EXERCISE BRIEF: Repeat the records. Leave nothing out.

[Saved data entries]
::::
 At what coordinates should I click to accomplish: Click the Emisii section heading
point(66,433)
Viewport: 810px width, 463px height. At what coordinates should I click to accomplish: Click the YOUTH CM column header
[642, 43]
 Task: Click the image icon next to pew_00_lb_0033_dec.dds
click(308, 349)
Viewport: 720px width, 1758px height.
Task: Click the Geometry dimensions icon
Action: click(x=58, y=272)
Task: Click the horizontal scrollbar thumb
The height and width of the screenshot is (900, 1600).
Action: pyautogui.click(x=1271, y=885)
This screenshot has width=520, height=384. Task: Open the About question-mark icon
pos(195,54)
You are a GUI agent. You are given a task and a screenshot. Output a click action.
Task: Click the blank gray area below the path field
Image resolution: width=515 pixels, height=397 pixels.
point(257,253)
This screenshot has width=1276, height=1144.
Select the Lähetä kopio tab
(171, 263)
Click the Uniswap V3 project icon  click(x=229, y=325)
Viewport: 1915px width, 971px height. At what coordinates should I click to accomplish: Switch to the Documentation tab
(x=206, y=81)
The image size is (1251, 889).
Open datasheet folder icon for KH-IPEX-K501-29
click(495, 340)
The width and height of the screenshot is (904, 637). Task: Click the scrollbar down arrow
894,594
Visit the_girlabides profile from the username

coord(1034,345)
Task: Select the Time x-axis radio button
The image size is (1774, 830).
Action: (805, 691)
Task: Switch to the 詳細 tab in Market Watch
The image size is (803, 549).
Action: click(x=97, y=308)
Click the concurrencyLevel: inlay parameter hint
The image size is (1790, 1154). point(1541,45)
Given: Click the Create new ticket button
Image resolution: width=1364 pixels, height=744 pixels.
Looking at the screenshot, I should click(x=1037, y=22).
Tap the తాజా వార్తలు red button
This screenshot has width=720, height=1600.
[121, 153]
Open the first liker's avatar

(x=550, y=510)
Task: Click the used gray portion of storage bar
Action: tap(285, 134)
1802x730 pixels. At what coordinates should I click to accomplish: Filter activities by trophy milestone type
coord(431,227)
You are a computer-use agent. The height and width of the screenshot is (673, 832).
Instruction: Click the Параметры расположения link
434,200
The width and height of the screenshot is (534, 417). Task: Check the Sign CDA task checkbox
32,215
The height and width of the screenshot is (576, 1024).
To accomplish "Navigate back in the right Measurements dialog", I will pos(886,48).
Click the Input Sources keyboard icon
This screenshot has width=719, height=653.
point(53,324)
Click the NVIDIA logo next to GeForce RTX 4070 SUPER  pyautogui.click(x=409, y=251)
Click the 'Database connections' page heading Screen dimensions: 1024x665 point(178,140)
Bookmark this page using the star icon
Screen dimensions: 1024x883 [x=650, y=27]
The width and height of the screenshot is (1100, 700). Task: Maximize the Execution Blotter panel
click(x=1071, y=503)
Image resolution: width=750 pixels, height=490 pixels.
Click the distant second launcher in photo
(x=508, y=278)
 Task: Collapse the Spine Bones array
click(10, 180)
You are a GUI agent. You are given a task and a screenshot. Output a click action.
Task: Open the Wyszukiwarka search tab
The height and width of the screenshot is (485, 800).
::::
EXERCISE OUTPUT:
 At what coordinates should I click to accomplish: Click the Emisii section heading
point(66,433)
Viewport: 810px width, 463px height. At what coordinates should I click to accomplish: Click the YOUTH CM column header
[642, 43]
 Task: Click the image icon next to pew_00_lb_0033_dec.dds
click(308, 349)
Viewport: 720px width, 1758px height.
Task: Click the Geometry dimensions icon
Action: click(x=58, y=272)
Task: Click the horizontal scrollbar thumb
The height and width of the screenshot is (900, 1600).
Action: pyautogui.click(x=1271, y=885)
This screenshot has width=520, height=384. Task: Open the About question-mark icon
pos(195,54)
You are a GUI agent. You are given a task and a screenshot. Output a click action.
Task: Click the blank gray area below the path field
Image resolution: width=515 pixels, height=397 pixels.
point(257,253)
This screenshot has width=1276, height=1144.
Select the Lähetä kopio tab
(171, 263)
Click the Uniswap V3 project icon  click(x=229, y=325)
Viewport: 1915px width, 971px height. At what coordinates should I click to accomplish: Switch to the Documentation tab
(x=206, y=81)
The image size is (1251, 889).
Open datasheet folder icon for KH-IPEX-K501-29
click(495, 340)
The width and height of the screenshot is (904, 637). Task: Click the scrollbar down arrow
894,594
Visit the_girlabides profile from the username

coord(1034,345)
Task: Select the Time x-axis radio button
The image size is (1774, 830).
Action: (805, 691)
Task: Switch to the 詳細 tab in Market Watch
The image size is (803, 549).
Action: click(x=97, y=308)
Click the concurrencyLevel: inlay parameter hint
The image size is (1790, 1154). point(1541,45)
Given: Click the Create new ticket button
Image resolution: width=1364 pixels, height=744 pixels.
Looking at the screenshot, I should click(x=1037, y=22).
Tap the తాజా వార్తలు red button
This screenshot has width=720, height=1600.
[121, 153]
Open the first liker's avatar

(x=550, y=510)
Task: Click the used gray portion of storage bar
Action: tap(285, 134)
1802x730 pixels. At what coordinates should I click to accomplish: Filter activities by trophy milestone type
coord(431,227)
You are a computer-use agent. The height and width of the screenshot is (673, 832).
Instruction: Click the Параметры расположения link
434,200
The width and height of the screenshot is (534, 417). Task: Check the Sign CDA task checkbox
32,215
The height and width of the screenshot is (576, 1024).
To accomplish "Navigate back in the right Measurements dialog", I will pos(886,48).
Click the Input Sources keyboard icon
This screenshot has width=719, height=653.
point(53,324)
Click the NVIDIA logo next to GeForce RTX 4070 SUPER  pyautogui.click(x=409, y=251)
Click the 'Database connections' page heading Screen dimensions: 1024x665 point(178,140)
Bookmark this page using the star icon
Screen dimensions: 1024x883 [x=650, y=27]
The width and height of the screenshot is (1100, 700). Task: Maximize the Execution Blotter panel
click(x=1071, y=503)
Image resolution: width=750 pixels, height=490 pixels.
Click the distant second launcher in photo
(x=508, y=278)
 Task: Collapse the Spine Bones array
click(10, 180)
You are a GUI agent. You are given a task and a screenshot. Output a click action.
Task: Open the Wyszukiwarka search tab
The height and width of the screenshot is (485, 800).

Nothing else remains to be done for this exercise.